The Husband’s Ability to Pay
 The husband submits that although he owns several properties, his financial position cannot be described as liquid. He states that he maintains small savings accounts and his properties are subject to certain mortgages at financial institutions in Antigua. Furthermore, that these assets do not form matrimonial assets, and the order sought is not a property adjustment order. He therefore submits that his real property is not directly relevant to determining the issue at hand. According to his submission, in order to make any order for monthly payments what must be examined is the income that is readily available to the husband on a monthly basis, to do otherwise will inevitable prejudice the husband.
 The provisions of the Matrimonial Causes Rules 1937 are still applicable to Antigua. Section 48 (2) provides:
(2) Where a husband is served with a notice of an application for alimony pending suit, permanent alimony, maintenance, maintenance of the children, a secured provision, periodical payments or securing periodical payments to a wife he shall within 14 days after service of the notice upon him or if he has not at the time of such service entered an appearance within 14 days after entering an appearance file an affidavit setting out full particulars of his property and income, unless in the case of any such application other than an application for alimony pending suit the wife at the time of service of the application therefor gives notice to him or to his solicitor of her intension to proceed with the application upon the evidence already filed on her application for alimony pending suit.
 The court is of the view that the husband has sought to undervalue his income and assets. It was only after the wife indicated that he was the owner of certain lands that he disclosed ownership of three additional parcels. He has declared a salary from E Isaac Trucking Ltd of $6,000.00 with expenses totalling $5,945.00. The company was incorporated in December 2008, during the subsistence of the marriage. The company accounts for 2015 shows total revenue of $632,855.00 with total operating expenses, including salaries and wages, of $594,074.00. Comprehensive income for the year after taxation was $38,781.00. The husband claims that he has never received dividends. He has failed to disclose whether he is the sole shareholder of the company. The company has considerable assets in the form of equipment. Even making allowances for the mortgage on the equipment, the company has worth. Furthermore, the account at Royal Bank of Canada in the name of the husband has a balance of over $10,000.00, notwithstanding his claim that after his commitments he is left with only $55.00. The husband is certainly in a position to provide reasonable maintenance to the wife, until she becomes self-sufficient. The wife has admitted that she is due to receive compensation for the accident but is unable to say when that will occur. Until such time as she is in receipt of those funds she is in need of assistance.
 The court’s finding is that the wife has suffered hardship arising from the breakdown of the marriage at a time when she was vulnerable due to her injuries. Her prior home needs refurbishment in order to make it liveable and her income is insufficient to meet her needs.

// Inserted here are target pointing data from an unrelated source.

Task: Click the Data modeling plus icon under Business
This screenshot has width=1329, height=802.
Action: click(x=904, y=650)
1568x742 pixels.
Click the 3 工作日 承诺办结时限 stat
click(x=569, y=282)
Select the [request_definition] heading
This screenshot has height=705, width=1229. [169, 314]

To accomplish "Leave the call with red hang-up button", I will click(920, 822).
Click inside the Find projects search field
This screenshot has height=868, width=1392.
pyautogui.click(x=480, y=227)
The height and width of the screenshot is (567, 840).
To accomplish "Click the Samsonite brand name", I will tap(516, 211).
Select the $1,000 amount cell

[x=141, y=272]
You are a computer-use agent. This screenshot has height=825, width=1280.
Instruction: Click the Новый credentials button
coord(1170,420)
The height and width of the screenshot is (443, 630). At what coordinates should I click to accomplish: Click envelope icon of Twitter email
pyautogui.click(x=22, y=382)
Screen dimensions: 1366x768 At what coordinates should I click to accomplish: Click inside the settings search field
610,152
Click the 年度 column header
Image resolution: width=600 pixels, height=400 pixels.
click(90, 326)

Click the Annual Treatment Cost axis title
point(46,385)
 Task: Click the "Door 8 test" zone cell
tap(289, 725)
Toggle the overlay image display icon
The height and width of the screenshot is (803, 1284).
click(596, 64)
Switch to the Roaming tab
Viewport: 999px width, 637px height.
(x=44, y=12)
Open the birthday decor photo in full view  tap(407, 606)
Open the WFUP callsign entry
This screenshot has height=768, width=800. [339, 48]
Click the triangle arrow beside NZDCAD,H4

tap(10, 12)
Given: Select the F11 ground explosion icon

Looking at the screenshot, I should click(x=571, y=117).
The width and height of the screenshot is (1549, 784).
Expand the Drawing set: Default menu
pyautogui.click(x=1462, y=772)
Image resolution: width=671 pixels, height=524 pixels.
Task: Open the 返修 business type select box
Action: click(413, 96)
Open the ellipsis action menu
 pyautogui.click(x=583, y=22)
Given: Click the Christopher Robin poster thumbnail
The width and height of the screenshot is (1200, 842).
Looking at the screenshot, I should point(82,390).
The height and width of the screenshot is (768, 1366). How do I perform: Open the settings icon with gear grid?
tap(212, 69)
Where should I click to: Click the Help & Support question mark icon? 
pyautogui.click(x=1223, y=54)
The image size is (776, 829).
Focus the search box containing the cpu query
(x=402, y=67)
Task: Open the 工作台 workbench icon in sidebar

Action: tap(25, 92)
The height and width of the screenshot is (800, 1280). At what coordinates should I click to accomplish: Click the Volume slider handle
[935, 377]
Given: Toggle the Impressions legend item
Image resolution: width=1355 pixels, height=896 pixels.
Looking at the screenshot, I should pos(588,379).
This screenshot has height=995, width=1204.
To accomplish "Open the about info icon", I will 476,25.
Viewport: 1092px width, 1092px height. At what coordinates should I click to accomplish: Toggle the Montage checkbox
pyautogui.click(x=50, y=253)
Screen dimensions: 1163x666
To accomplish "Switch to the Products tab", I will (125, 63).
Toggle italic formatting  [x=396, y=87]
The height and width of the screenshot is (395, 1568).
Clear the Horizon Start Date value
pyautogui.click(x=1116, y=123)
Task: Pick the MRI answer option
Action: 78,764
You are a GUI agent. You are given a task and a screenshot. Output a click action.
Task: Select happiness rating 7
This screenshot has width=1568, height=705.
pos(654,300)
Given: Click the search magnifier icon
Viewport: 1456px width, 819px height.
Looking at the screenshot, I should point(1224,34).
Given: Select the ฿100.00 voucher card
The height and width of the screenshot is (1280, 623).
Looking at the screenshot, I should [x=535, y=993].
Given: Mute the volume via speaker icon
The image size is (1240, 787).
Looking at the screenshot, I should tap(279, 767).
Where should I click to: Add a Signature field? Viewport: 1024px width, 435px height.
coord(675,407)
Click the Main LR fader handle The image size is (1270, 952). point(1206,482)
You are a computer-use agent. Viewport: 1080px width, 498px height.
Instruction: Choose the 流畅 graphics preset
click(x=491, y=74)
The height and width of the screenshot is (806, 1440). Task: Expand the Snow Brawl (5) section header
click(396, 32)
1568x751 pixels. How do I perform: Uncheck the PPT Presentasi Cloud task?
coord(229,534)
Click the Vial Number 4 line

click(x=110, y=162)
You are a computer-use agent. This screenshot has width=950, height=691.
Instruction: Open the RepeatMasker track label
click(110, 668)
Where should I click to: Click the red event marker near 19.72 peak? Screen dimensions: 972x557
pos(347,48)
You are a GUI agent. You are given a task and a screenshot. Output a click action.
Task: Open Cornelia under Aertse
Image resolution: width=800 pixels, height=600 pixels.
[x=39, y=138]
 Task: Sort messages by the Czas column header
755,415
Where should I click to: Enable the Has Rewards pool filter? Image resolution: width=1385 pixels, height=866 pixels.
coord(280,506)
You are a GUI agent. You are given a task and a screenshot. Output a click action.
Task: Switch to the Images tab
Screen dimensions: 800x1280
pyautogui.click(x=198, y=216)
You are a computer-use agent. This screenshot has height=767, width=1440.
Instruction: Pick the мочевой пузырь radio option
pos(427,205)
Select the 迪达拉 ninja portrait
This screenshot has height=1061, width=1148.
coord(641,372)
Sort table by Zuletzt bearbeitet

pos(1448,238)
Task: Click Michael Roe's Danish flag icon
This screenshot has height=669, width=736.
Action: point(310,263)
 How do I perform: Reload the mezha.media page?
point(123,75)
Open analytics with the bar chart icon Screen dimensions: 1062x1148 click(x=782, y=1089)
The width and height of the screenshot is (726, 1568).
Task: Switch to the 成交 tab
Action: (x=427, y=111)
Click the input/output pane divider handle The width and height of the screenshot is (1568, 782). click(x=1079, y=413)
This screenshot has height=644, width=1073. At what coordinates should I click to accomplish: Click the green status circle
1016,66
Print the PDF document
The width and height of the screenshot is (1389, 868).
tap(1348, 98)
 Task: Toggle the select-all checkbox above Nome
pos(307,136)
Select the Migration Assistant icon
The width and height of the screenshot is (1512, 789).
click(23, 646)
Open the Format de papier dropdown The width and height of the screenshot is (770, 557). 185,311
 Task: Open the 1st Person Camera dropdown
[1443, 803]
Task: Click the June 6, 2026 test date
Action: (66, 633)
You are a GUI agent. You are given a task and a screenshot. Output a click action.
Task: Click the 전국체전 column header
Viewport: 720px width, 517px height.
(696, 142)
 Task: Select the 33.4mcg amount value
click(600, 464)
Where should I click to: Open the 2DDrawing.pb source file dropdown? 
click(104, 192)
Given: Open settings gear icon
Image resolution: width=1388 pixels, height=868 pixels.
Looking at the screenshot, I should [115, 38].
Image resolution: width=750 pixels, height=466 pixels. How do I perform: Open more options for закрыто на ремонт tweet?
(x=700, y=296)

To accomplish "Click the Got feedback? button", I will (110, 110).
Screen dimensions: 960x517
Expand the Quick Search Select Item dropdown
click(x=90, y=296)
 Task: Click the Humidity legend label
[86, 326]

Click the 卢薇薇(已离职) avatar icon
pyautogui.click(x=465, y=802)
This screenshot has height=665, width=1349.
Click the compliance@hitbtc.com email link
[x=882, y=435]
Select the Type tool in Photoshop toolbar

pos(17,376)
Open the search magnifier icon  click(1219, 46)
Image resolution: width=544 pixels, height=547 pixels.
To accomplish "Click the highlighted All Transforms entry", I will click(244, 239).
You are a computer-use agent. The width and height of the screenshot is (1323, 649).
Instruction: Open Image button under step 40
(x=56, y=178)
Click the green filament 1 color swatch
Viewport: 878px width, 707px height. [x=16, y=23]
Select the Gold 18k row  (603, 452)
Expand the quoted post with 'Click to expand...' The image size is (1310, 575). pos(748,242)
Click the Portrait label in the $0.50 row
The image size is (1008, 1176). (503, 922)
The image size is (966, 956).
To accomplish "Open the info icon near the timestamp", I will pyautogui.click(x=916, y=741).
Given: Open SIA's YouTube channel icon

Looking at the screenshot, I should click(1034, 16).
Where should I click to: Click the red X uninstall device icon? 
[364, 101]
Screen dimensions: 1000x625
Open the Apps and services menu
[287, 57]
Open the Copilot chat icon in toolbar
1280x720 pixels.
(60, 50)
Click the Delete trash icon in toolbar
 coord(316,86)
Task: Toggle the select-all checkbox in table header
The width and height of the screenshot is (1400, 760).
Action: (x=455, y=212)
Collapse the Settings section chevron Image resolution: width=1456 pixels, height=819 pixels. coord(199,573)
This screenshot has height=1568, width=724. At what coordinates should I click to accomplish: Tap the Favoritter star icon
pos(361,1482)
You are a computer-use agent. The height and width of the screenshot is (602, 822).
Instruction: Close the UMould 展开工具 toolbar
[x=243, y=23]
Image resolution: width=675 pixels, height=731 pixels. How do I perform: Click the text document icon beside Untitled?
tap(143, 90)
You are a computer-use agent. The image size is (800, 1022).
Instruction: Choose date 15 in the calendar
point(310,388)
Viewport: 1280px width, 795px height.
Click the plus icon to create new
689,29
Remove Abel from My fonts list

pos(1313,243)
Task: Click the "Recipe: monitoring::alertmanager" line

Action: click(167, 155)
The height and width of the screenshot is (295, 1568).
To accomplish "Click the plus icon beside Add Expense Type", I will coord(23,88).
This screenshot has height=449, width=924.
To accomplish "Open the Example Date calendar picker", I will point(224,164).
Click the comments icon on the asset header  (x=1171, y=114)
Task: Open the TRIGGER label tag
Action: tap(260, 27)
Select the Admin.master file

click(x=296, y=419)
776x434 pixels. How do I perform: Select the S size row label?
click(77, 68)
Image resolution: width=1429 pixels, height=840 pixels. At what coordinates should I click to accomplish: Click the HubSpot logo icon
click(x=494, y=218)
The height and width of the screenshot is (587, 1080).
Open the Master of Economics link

She is in need of assistance until such time as she can provide totally for herself. The husband has means to provide that maintenance for a specific period until the wife becomes self-sufficient. This will provide the assistance needed at this time and will promote economic self-sufficiency within a reasonable time.
 Accordingly, the application by the Respondent/Applicant, Denise Esther Isaac for an order pursuant to section 13 (2) of the Divorce Act is granted. The Petitioner/Respondent Ewart Nathaniel Isaac is to pay to the Denise Isaac as maintenance the sum of $3,000.00 per month starting 30th April 2018 and continuing on the last business day of each month for a period of two years or until such time as she is in receipt of settlement from the insurance company, whichever is earlier. Cost to the Respondent in the sum of $800.00.